“Nothing is more powerful than an idea whose time has come” ― Victor Hugo
The Presidential candidate for France’s ruling Socialist Party is a strong backer of basic income.
Benoit Hamon won a surprise landslide victory in the Socialist Party’s primary election on January 29, The Christian Science Monitor reported. Hamon received an impressive 59% of the vote easily besting the front runner Manuel Valls; a former prime minister who is widely seen as the successor to President Francois Hollande.
“Universal basic income is a tool to liberate work, allowing people to actually choose their work and not suffer from it” Hamon said.
Unconditional Basic Income Proposed in France
Hamon’s platform calls for an unconditional basic of income of up to €750 ($807.34) a month, Basic Income Earth reported. There would be no means testing which would be a radical break from France’s current system.

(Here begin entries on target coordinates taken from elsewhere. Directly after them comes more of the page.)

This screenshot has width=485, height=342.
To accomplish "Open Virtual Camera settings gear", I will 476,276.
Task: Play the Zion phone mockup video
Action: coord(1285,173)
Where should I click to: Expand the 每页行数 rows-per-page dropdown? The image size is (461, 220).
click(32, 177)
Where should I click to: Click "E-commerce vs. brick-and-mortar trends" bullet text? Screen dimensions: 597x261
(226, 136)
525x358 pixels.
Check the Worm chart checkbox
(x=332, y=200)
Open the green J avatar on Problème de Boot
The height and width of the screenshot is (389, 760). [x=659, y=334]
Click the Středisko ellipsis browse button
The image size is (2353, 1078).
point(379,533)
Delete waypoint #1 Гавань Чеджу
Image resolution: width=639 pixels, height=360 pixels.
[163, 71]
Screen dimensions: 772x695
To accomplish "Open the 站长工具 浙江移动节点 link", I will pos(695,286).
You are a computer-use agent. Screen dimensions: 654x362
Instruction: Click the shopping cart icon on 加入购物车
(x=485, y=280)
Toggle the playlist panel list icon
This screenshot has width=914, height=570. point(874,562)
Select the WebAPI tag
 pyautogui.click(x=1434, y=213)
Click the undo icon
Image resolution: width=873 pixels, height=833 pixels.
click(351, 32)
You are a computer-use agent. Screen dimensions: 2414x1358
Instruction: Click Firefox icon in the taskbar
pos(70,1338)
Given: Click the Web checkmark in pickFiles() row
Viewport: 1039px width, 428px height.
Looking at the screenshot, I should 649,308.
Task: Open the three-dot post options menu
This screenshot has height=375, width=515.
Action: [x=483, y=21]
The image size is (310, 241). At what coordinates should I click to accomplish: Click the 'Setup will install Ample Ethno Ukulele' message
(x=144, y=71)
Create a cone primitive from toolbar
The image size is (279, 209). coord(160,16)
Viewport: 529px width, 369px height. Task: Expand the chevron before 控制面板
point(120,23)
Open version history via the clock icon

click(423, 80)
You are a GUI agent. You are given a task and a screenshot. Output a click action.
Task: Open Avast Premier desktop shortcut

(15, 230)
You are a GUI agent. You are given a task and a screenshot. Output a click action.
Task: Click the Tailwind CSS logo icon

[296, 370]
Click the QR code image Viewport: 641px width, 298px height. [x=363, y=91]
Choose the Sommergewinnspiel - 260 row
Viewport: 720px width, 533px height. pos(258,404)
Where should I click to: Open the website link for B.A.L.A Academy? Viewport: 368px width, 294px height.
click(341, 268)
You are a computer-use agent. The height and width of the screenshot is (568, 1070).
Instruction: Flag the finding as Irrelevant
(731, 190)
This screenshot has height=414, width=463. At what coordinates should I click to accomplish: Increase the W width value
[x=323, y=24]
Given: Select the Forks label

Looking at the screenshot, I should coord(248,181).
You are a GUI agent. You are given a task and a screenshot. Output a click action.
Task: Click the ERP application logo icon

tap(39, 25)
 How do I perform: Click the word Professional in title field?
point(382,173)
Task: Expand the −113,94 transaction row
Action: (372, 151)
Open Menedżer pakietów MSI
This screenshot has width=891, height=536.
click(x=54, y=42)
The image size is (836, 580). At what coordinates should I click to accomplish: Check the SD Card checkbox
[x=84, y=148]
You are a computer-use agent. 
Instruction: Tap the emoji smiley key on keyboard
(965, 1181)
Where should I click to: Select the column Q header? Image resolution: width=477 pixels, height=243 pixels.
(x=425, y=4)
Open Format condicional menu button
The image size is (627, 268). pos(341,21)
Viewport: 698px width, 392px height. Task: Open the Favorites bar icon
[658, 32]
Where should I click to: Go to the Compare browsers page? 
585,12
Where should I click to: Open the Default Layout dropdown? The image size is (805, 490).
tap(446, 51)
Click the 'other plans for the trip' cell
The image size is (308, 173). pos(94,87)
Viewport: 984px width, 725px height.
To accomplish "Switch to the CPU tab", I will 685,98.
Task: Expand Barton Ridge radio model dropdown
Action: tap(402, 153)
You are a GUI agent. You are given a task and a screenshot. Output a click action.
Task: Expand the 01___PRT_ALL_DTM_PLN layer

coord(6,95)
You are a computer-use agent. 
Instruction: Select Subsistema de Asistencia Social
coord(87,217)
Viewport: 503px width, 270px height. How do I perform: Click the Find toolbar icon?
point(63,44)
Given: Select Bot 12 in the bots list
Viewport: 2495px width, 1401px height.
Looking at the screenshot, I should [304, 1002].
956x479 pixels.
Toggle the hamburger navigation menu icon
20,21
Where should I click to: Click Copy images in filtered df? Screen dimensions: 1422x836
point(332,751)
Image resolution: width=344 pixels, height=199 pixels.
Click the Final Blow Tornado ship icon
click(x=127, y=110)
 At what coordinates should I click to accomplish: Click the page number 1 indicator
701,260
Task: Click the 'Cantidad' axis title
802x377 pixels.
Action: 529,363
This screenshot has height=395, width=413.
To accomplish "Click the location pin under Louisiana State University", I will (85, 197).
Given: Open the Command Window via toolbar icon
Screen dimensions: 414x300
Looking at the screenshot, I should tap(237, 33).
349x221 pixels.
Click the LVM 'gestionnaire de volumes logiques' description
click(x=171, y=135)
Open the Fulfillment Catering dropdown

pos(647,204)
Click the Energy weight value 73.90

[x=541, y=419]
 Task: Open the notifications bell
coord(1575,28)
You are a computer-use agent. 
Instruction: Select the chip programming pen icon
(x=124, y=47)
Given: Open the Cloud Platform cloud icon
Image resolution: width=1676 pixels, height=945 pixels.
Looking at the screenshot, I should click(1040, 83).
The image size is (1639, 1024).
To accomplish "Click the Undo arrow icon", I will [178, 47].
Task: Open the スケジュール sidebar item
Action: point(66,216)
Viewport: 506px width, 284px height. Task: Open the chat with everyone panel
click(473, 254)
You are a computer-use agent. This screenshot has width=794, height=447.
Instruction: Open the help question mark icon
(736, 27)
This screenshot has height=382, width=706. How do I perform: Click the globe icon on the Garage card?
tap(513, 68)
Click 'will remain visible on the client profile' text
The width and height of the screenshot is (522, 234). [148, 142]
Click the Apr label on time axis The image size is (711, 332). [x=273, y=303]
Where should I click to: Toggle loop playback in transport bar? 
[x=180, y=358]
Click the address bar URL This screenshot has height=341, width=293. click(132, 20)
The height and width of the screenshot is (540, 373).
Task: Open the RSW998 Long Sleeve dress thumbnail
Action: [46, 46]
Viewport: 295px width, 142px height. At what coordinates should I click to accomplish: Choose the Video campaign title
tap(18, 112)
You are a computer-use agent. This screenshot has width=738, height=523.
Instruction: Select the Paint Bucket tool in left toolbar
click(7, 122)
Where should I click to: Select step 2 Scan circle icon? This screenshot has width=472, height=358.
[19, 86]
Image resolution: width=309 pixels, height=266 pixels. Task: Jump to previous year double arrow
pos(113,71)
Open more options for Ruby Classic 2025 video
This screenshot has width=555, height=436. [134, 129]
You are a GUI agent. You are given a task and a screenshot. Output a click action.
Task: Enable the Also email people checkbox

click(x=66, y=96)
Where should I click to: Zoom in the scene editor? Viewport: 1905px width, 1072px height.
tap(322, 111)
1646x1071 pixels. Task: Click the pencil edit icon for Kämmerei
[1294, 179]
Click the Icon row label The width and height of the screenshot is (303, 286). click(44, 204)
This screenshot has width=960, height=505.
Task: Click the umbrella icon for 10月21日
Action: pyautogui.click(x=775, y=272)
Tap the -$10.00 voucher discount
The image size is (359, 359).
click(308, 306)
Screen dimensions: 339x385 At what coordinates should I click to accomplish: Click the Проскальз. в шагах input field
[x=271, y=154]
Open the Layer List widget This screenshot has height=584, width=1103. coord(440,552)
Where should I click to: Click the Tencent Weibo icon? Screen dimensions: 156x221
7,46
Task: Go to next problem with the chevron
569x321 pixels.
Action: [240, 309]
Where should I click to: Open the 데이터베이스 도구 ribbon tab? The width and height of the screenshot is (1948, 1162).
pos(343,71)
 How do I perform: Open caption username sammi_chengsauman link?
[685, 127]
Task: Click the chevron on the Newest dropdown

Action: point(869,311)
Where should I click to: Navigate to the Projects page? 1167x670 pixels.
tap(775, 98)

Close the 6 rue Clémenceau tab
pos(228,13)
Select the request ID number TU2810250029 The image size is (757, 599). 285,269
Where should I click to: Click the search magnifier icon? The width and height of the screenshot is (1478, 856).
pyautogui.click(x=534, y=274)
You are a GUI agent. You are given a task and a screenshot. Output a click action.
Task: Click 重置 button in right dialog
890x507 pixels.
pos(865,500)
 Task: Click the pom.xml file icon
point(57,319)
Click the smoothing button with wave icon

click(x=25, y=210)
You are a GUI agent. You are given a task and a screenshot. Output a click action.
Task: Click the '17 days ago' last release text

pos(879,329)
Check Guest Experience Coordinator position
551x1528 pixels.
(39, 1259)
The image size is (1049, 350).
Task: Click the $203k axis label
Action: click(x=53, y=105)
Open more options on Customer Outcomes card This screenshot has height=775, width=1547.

Another innovation would be automatic payment of benefits, nobody would have to apply. Everybody would receive the benefits, which would eliminate paperwork and probably jobs for bureaucrats.
The system would start with a basic income for everybody between 18 and 25 in 2018 and eventually be extended to all citizens. Hamon has proposed some interesting means of funding his system including a tax on robots.
Interestingly enough Valls had also offered a basic income of €800 ($861.16) for France’s poor. Yet he was easily defeated by the more radical Hamon. Hamon has also proposed the most radical unconditional basic income scheme I’ve seen yet and he has widespread support.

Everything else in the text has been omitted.